■ **Your objective**:
A faithful, word-for-word copy of the records is required, and it must contain no pictures.

■ **Data to process**:
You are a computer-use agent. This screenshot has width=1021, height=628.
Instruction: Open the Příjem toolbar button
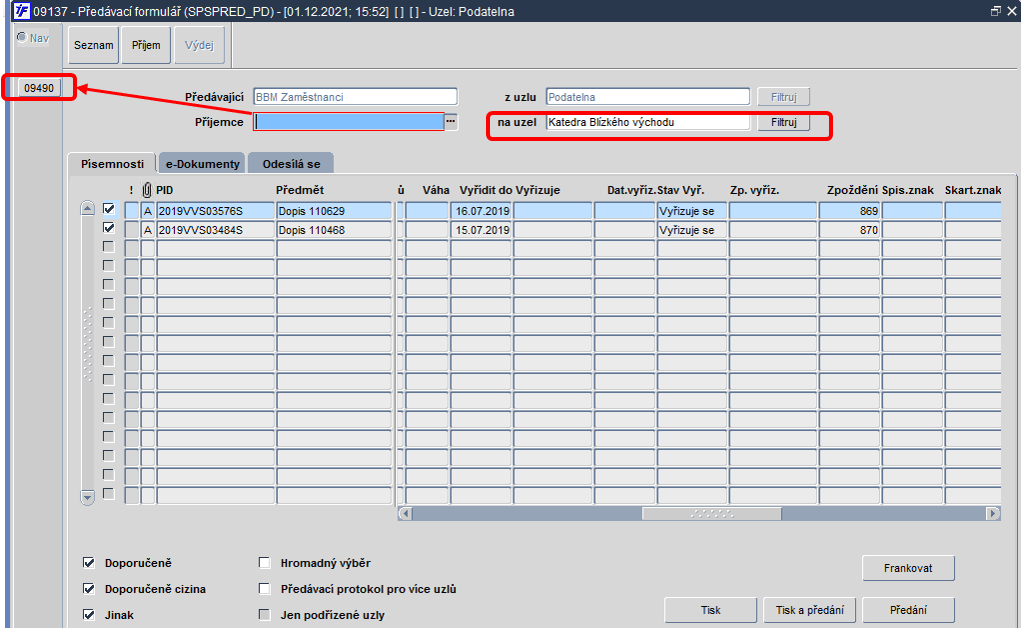tap(146, 45)
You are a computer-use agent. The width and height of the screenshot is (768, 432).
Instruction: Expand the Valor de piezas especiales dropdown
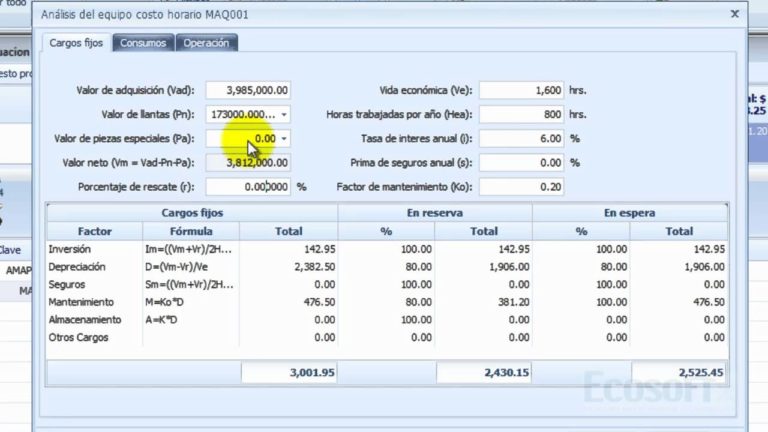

■ **Result of the task**:
You are a computer-use agent. This screenshot has width=1021, height=628.
Instruction: Open the Příjem toolbar button
tap(146, 45)
You are a computer-use agent. The width and height of the screenshot is (768, 432).
Instruction: Expand the Valor de piezas especiales dropdown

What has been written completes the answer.